RAPP, C.J., and BARNES, J., concur.


1 The record does not reflect that a sentence was entered on the contempt finding, thus raising the question of whether this issue is appealable. See Supreme Court Rule 1.21(e)(1). However, a review of the court's docket indicates that Mother received a three-month suspended sentence; we thus conclude the matter is properly before this Court.

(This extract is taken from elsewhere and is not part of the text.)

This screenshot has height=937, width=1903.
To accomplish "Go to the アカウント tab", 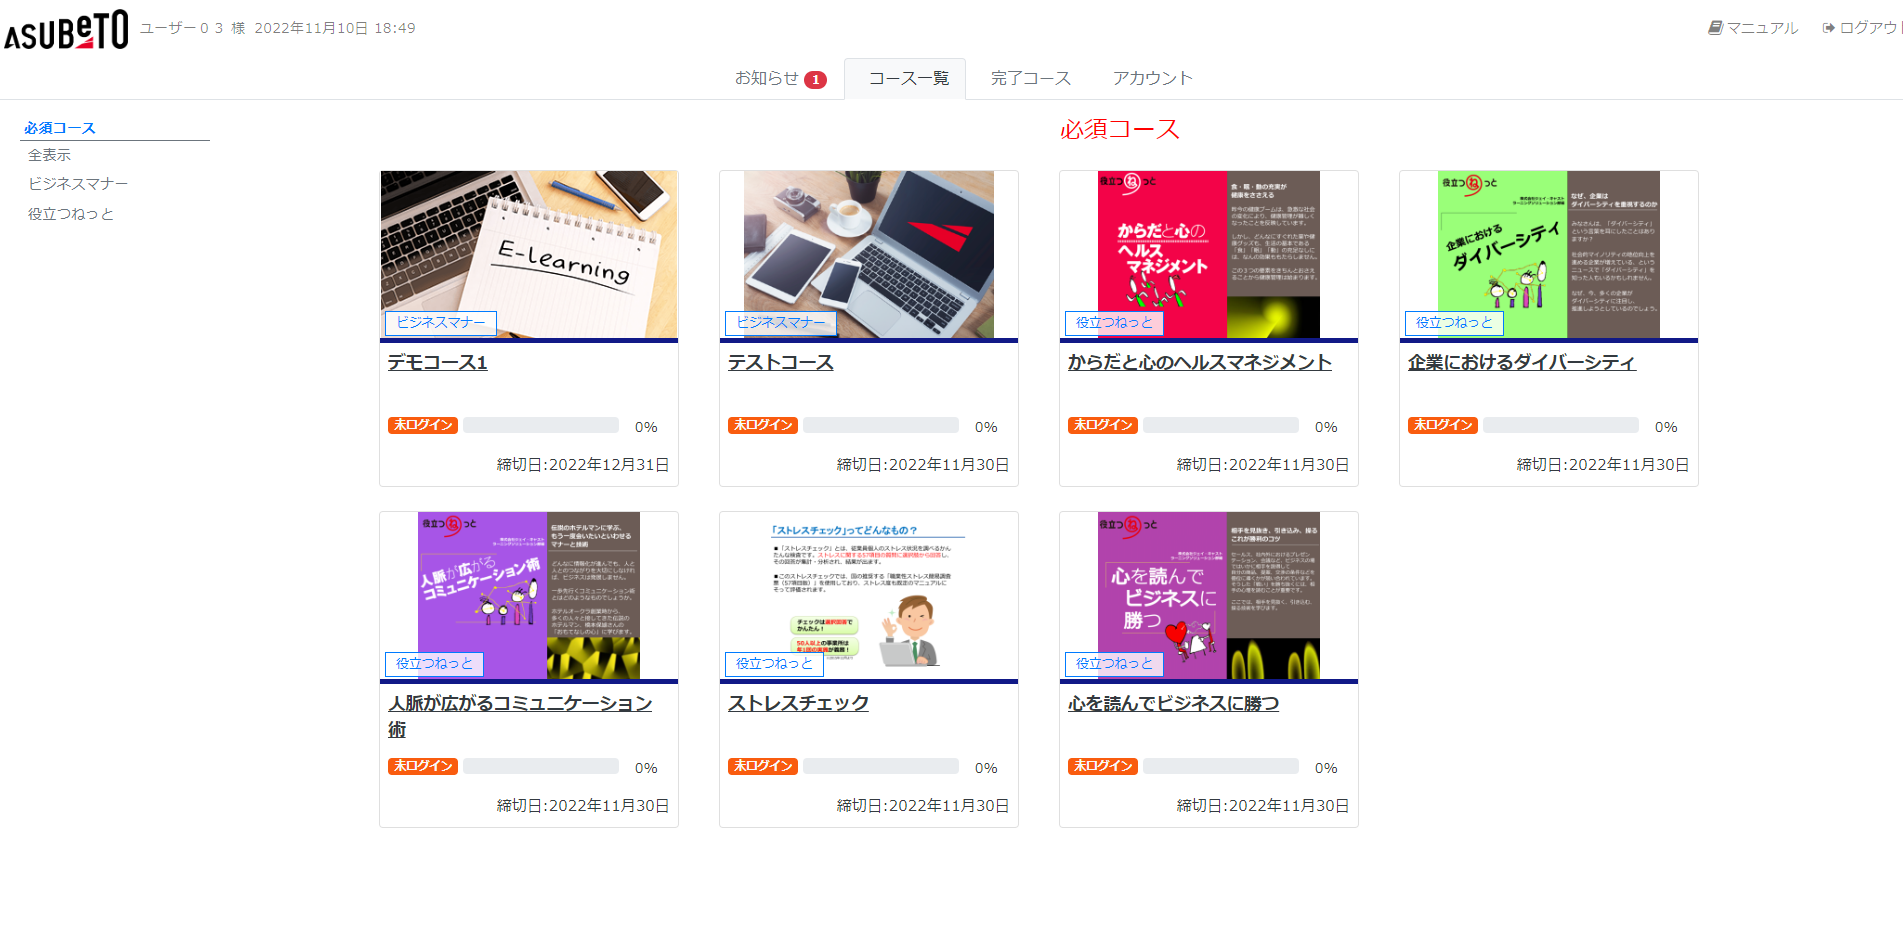I will 1152,78.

2 According to the report of therapist Virginia Krauft, Mother alleged that the child had vaginal information, had complained of pain in her private areas, and had made disturbing comments about visitations with Father. However, Krauft interviewed the child, and was unable to verify most of these complaints and found innocent explanations for the child's statements. In fact, she was unable to verify that any abuse had occurred. Record, Vol. I, pages 156-162. A forensic examination also failed to verify that abuse had occurred. In addition, evidence was presented that Mother tried to "set up" Father by requesting Father commit some of the conduct which she later stated was "suspicious."